## Extracted entries
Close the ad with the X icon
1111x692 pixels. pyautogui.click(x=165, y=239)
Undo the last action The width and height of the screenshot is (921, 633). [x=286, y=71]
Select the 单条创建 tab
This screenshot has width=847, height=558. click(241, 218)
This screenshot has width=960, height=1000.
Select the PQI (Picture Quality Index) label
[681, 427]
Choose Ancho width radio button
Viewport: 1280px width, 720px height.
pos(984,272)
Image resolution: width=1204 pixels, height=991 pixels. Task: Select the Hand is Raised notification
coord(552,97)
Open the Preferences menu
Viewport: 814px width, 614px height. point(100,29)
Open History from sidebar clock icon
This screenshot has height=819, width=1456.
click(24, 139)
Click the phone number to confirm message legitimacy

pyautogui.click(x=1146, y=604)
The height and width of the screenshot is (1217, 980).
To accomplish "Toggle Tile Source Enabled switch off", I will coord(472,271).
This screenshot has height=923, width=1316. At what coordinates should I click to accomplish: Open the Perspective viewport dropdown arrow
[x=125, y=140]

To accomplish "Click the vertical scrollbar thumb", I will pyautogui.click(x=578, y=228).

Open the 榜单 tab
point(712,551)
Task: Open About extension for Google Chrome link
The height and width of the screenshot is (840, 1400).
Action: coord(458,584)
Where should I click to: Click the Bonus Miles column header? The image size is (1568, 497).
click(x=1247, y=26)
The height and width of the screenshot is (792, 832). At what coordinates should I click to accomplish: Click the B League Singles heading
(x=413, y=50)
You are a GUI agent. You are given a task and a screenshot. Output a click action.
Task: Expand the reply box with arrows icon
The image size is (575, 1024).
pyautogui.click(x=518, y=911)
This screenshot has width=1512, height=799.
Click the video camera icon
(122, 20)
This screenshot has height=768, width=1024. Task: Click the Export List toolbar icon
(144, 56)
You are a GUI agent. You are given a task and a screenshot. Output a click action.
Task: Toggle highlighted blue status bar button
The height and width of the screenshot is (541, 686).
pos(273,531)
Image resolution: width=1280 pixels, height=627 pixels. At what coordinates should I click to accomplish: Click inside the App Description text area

## Aim of the task
Please state how many lines in the data contain the word "will", giving only that number.

## Exercise answer
2